Friday's P & C contained yet another CCSD apologetic from its award-winning education reporter, Diette Courrege. As usual, the reporter parrots CCSD's absurd decisions and assertions regarding the old Rivers High School with nary a second opinion from the community. [See Rivers Middle School Sits Vacant.] You would think that Rivers dropped from the sky in 2005 in order to become "racially divisive and political."
Here's a bit of reading between the lines:
"The Rivers building and its use has been a racially divisive and political issue since the district closed the school"--only because the administration at 75 Calhoun and the CCSD Board of Trustees have made it so.
"and moved its students to the Burke High campus in the fall of 2005."-- a move desired by no one in the community except the bigwigs in CCSD. And just look at how those transfers have benefitted former Rivers students--not.
"The community fought for months about what should fill the space"--that would be years, actually. The reporter can't subtract properly. CCSD had no use for the building, but it didn't want a public charter school to use it either. During the almost two-year hiatus CCSD's official vandals wrecked the inside of what had been a usable building [see previous damning pictures on this blog].
"and the board agreed in the fall of 2007 to allow the charter school to share space with a new, yet-to-be-created school, Lowcountry Tech High"--practically over their dead bodies, actually. Of course, no progress has been made on this chimera, nor is there likely to be any in the first half of this century.
"Later that fall, the board received an engineering report that showed the building would collapse in a serious earthquake."--A ha ha ha ha ha. Excuse me, I was just caught by a paroxysm of laughter. The timing of this doomsday report was purely coincidental, of course.
"District leaders decided that no one should occupy the building until its seismic problems are addressed."--I want to see the seismic report on 75 Calhoun. I'll bet it too would collapse in a serious earthquake. When are the offices moving into trailers?
And so we have more red herrings thrown before the taxpayers of Charleston County. The Charter School for Math and Science would have been perfectly willing to accept the building at 2005 condition. Problem is, the Board plans that CSMS will occupy that building on a cold day in hell.It's all about power, not academics.
3 comments:
What do they ned to do to survive if CCSD is adamantly against them?
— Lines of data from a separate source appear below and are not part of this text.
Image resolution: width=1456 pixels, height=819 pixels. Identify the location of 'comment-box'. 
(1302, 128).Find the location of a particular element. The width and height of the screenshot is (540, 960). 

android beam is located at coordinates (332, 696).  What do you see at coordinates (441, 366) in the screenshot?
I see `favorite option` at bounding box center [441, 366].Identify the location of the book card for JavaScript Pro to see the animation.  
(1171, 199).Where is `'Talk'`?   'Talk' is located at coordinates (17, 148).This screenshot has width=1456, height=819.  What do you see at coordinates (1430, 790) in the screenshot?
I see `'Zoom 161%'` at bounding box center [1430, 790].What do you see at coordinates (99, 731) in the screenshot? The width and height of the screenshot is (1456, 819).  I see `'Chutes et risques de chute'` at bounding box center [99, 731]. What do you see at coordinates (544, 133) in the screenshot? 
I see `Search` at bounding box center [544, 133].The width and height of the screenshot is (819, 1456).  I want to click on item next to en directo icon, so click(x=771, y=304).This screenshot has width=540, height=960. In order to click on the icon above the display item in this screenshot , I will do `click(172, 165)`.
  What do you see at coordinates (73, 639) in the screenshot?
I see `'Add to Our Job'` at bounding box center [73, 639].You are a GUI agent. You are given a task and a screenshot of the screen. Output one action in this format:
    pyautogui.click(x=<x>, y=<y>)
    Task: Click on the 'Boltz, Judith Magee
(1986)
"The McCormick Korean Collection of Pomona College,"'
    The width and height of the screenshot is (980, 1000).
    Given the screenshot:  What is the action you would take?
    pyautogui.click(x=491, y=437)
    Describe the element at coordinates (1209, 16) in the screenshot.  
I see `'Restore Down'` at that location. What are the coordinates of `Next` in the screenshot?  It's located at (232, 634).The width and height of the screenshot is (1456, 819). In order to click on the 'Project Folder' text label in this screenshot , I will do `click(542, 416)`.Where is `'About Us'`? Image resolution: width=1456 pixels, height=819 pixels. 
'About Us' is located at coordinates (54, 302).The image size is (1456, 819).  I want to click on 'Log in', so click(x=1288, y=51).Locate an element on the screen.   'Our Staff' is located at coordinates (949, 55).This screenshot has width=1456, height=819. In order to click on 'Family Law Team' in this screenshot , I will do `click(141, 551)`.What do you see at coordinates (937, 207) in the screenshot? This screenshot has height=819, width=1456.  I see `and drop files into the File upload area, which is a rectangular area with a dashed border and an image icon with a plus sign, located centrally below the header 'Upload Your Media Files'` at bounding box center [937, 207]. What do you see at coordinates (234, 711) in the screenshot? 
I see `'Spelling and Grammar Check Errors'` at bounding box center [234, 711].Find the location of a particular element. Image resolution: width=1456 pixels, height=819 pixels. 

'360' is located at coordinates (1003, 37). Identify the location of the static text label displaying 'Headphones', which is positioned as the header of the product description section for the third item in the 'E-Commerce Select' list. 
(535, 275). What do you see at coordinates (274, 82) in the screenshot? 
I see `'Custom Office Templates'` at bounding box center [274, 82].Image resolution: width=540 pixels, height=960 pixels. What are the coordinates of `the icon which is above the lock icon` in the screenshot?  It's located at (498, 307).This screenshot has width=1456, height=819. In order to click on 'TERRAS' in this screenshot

One answer to the previous question might be to get a new superintendent. It would help if we had a school chief who wasn't so deaf, dumb and blind to the community and its potential. If the math and science charter school is any indication, Charleston schools could right themselves if given the chance. This superintendent can't lead and she refuses to follow. The only thing left for her is to just get out of the way.
The Post and Courier report failed to mention the board voted 9 to 0 last Monday in support of the charter school's mobil campus at Rivers. That was in spite of McGinley's rantings against it. She maybe loosing her grip. If so, there's a bigger story in all this.